[A run of records]

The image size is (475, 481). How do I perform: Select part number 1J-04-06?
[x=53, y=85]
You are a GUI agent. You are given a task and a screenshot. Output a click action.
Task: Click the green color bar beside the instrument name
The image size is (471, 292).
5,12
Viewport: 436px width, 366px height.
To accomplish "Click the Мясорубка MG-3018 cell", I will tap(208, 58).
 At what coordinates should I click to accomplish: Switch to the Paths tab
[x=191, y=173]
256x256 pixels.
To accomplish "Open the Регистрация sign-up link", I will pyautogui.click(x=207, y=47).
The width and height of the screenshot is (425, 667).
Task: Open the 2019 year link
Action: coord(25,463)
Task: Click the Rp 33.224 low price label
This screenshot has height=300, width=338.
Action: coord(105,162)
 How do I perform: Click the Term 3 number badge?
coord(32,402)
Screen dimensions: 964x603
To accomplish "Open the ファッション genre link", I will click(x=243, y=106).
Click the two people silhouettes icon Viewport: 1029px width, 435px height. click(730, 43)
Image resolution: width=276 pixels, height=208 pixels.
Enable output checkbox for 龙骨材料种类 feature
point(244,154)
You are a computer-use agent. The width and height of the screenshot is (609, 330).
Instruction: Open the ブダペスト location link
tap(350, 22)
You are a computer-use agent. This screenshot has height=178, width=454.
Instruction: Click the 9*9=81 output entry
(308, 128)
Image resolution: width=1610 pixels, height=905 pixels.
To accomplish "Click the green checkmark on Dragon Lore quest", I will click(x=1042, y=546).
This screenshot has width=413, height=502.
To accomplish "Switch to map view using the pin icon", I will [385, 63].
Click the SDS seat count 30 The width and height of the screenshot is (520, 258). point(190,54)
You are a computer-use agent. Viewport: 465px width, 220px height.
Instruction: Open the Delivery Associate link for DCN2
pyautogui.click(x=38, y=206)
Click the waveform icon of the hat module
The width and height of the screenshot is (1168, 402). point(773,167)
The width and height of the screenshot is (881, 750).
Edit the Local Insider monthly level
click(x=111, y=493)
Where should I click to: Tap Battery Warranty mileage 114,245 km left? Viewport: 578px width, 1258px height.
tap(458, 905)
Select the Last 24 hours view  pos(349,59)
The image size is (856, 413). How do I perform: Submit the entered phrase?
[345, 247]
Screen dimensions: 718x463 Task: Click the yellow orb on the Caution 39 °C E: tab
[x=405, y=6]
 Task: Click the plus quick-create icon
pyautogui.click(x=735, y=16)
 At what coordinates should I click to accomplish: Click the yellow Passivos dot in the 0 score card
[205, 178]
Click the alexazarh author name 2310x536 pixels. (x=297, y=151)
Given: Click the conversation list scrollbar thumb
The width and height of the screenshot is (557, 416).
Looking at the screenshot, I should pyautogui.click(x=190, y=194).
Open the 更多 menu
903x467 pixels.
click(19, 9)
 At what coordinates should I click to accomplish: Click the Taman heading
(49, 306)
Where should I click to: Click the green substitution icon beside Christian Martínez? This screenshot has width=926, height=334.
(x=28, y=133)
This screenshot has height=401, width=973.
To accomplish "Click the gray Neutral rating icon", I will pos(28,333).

__Work to complete__
Set down every line of the records again, unchanged.

__Complete output__
The image size is (475, 481). How do I perform: Select part number 1J-04-06?
[x=53, y=85]
You are a GUI agent. You are given a task and a screenshot. Output a click action.
Task: Click the green color bar beside the instrument name
The image size is (471, 292).
5,12
Viewport: 436px width, 366px height.
To accomplish "Click the Мясорубка MG-3018 cell", I will tap(208, 58).
 At what coordinates should I click to accomplish: Switch to the Paths tab
[x=191, y=173]
256x256 pixels.
To accomplish "Open the Регистрация sign-up link", I will pyautogui.click(x=207, y=47).
The width and height of the screenshot is (425, 667).
Task: Open the 2019 year link
Action: coord(25,463)
Task: Click the Rp 33.224 low price label
This screenshot has height=300, width=338.
Action: coord(105,162)
 How do I perform: Click the Term 3 number badge?
coord(32,402)
Screen dimensions: 964x603
To accomplish "Open the ファッション genre link", I will click(x=243, y=106).
Click the two people silhouettes icon Viewport: 1029px width, 435px height. click(730, 43)
Image resolution: width=276 pixels, height=208 pixels.
Enable output checkbox for 龙骨材料种类 feature
point(244,154)
You are a computer-use agent. The width and height of the screenshot is (609, 330).
Instruction: Open the ブダペスト location link
tap(350, 22)
You are a computer-use agent. This screenshot has height=178, width=454.
Instruction: Click the 9*9=81 output entry
(308, 128)
Image resolution: width=1610 pixels, height=905 pixels.
To accomplish "Click the green checkmark on Dragon Lore quest", I will click(x=1042, y=546).
This screenshot has width=413, height=502.
To accomplish "Switch to map view using the pin icon", I will [385, 63].
Click the SDS seat count 30 The width and height of the screenshot is (520, 258). point(190,54)
You are a computer-use agent. Viewport: 465px width, 220px height.
Instruction: Open the Delivery Associate link for DCN2
pyautogui.click(x=38, y=206)
Click the waveform icon of the hat module
The width and height of the screenshot is (1168, 402). point(773,167)
The width and height of the screenshot is (881, 750).
Edit the Local Insider monthly level
click(x=111, y=493)
Where should I click to: Tap Battery Warranty mileage 114,245 km left? Viewport: 578px width, 1258px height.
tap(458, 905)
Select the Last 24 hours view  pos(349,59)
The image size is (856, 413). How do I perform: Submit the entered phrase?
[345, 247]
Screen dimensions: 718x463 Task: Click the yellow orb on the Caution 39 °C E: tab
[x=405, y=6]
 Task: Click the plus quick-create icon
pyautogui.click(x=735, y=16)
 At what coordinates should I click to accomplish: Click the yellow Passivos dot in the 0 score card
[205, 178]
Click the alexazarh author name 2310x536 pixels. (x=297, y=151)
Given: Click the conversation list scrollbar thumb
The width and height of the screenshot is (557, 416).
Looking at the screenshot, I should pyautogui.click(x=190, y=194).
Open the 更多 menu
903x467 pixels.
click(19, 9)
 At what coordinates should I click to accomplish: Click the Taman heading
(49, 306)
Where should I click to: Click the green substitution icon beside Christian Martínez? This screenshot has width=926, height=334.
(x=28, y=133)
This screenshot has height=401, width=973.
To accomplish "Click the gray Neutral rating icon", I will pos(28,333).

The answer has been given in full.